I'm not sure if this is actually algebra, but wasn't sure where to put it on the MB. The problem I am trying to solve is: Make up 2 sets A & B so that n(A union B) does not equal n(A) + n(B).

I then have to make up 2 more sets so that n(A union B) DOES equal n(A) + n(B).

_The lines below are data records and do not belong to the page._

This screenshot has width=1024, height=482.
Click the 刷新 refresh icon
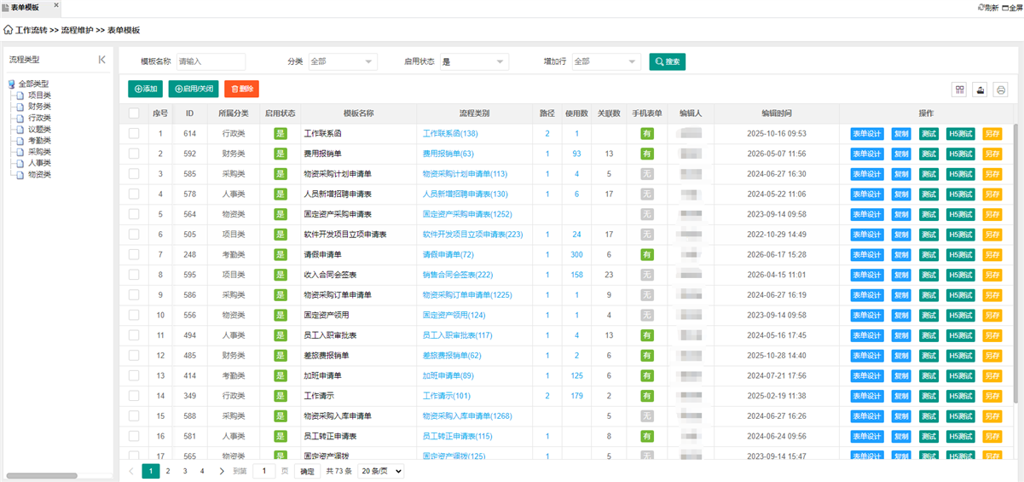pos(981,7)
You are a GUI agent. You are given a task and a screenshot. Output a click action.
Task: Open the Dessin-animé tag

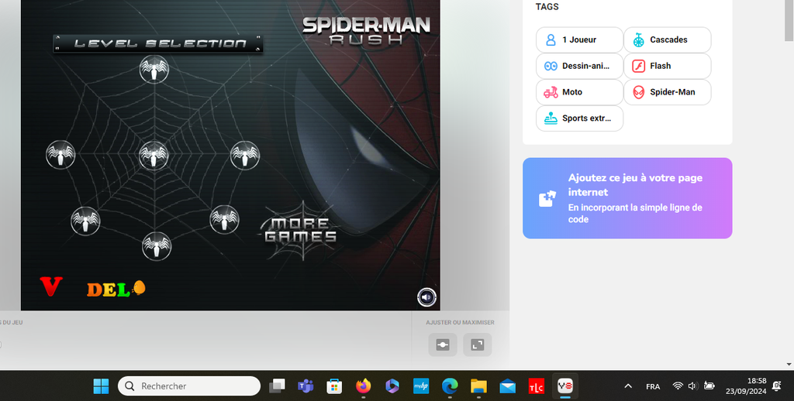579,66
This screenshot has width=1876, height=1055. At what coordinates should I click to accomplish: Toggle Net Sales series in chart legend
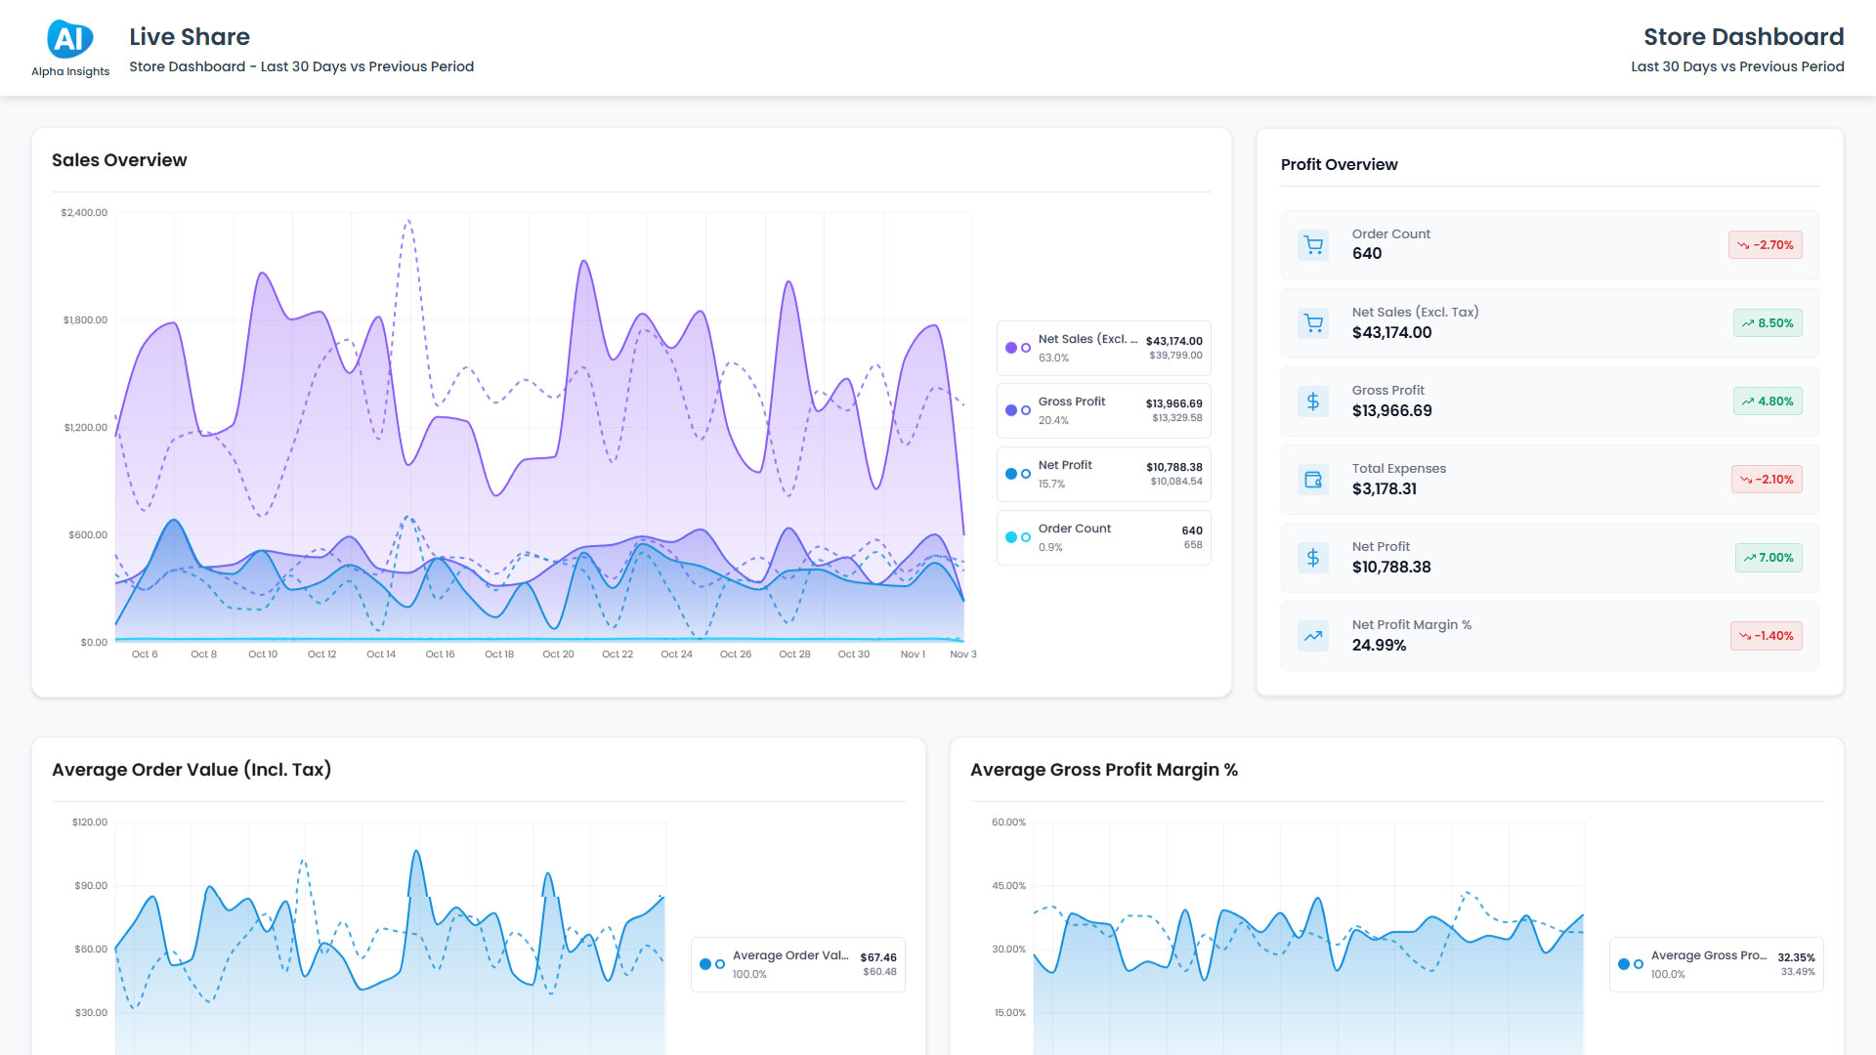[1103, 348]
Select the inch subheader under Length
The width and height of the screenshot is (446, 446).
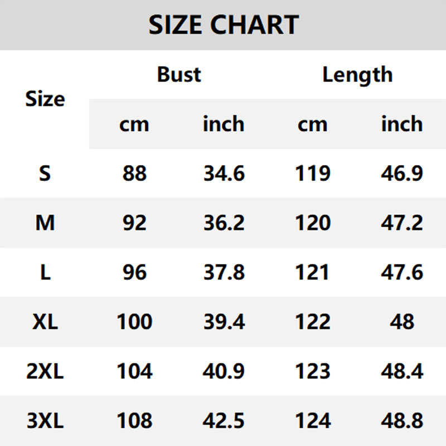[x=401, y=124]
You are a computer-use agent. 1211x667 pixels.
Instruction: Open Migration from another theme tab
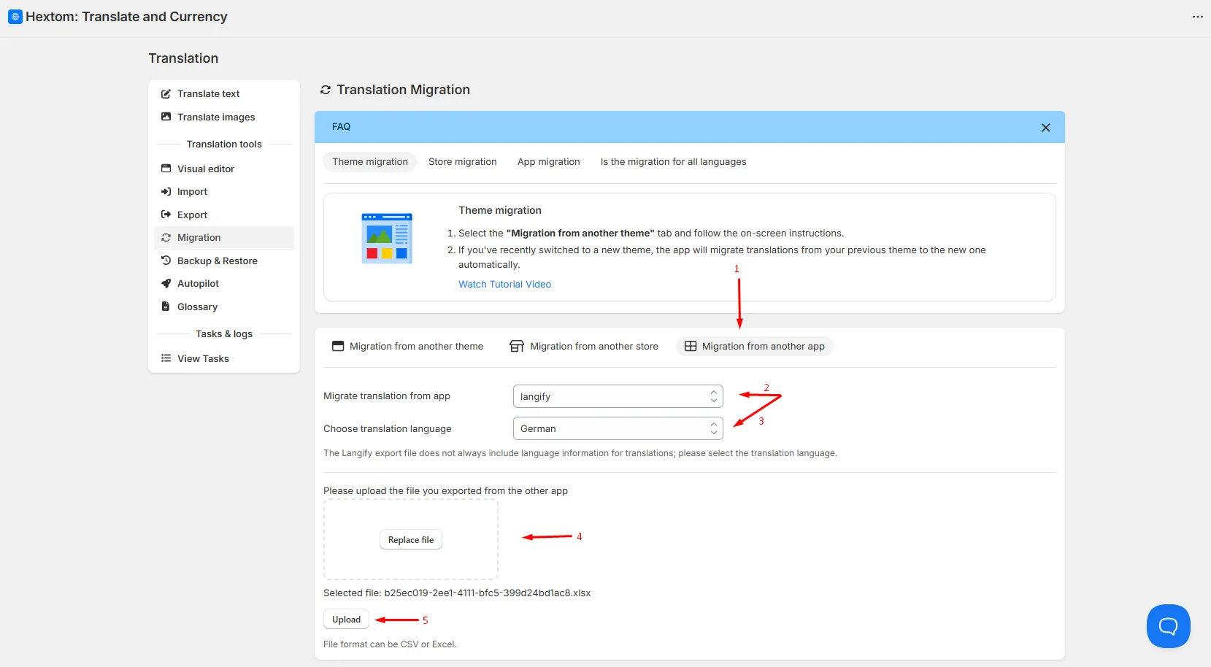click(x=407, y=347)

Then to finish up I have to show how to modify the n(A union B) so that it always equals n(A) + n(B).
I am completely lost!

 

[stapel]

What is the meaning of "n(A)"?

These exercises ask you to think for a while and invent some sets that will work in the prescribed ways. It's kinda hard for other people to do that original thinking and individualized inventing for you. What is it, precisely, that you are requesting?

Thank you.

Eliz.

 

[cindib80]

The problem I posted is taken directly from my assignment. I am not asking for someone to give me the answer. I do not understand how the first one can be done. While doing this chapter I thought that AUB would always equal n(A) +(B). I would just like an example of how this might be solved.

 

[mark07]

I assume that n(A) denotes the number of elements of a set A.

I'll give you an example and you can find more for your homework (life is full of them afterall!).

Let's say our universal set is USA. Let A be the set of all cars in USA that are red and let B be the set of all cars in USA that are hybrid. Then AUB is the set of all cars that are either red or hybrid.

n(AUB) is not equal to n(A) + n(B), because in the latter you count the red hybrids twice! Does that make sense?

 

[cindib80]

That helps so much. I was thinking in terms of numbers and not looking at the whole picture. I appreciate your help so much! (I will pass this class if it kills me!)

 

[soroban]

Hello, cindib80!

Don't make it complicated . . .

(1) Make up 2 sets A and B so that: \(\displaystyle \: n(A\,\cup\,B)\:\neq\:n(A)\,+\,n(B)\)

(2) Make up 2 more sets so that: \(\displaystyle \:n(A\,\cup\,B)\:=\:n(A)\,+\,n(B)\)

(3) Show how to modify \(\displaystyle n(A\,\cup\,B)\) so that it always equals \(\displaystyle n(A)\,+\,n(B)\)

The union of two sets means: "dump all the elements into one set".

\(\displaystyle (1)\;A\,=\,\{4,5,6\},\;B\,=\,\{6,7,8,9\}\)

So \(\displaystyle n(A)\,=\,3\) and \(\displaystyle n(B)\,=\,4\)

But \(\displaystyle A\,\cup\,B\:=\:\{4,5,6,7,8,9}\)
. . so: \(\displaystyle \,n(A\,\cup\,B) \:=\:6\) . . . and not \(\displaystyle 3\,+\,4\:=\:7\)

Why? .Because the two sets have an "overlap".


So just make up two sets with an overlap.

In a deck of cards, there are 4 Kings and 13 Diamonds.
. . That is: \(\displaystyle \,n(\text{Kings})\,=\,4,\;n(\text{Diamonds}) \,=\,13\)

But \(\displaystyle n(\text{Kings }\cup\text{ Diamonds})\:\neq\:4\,+\,13\)

Why? .There is an overlap: \(\displaystyle K\L\diamond\)



(2) Make up two set with no overlap.

That's easy . . . \(\displaystyle A\,=\,\{\text{windmill},\text{ kangaroo}\}\) and \(\displaystyle B\,=\,\{\text{snap},\text{ crackle},\text{ pop}\)\)



(3) If there is an overlap, simply remove it.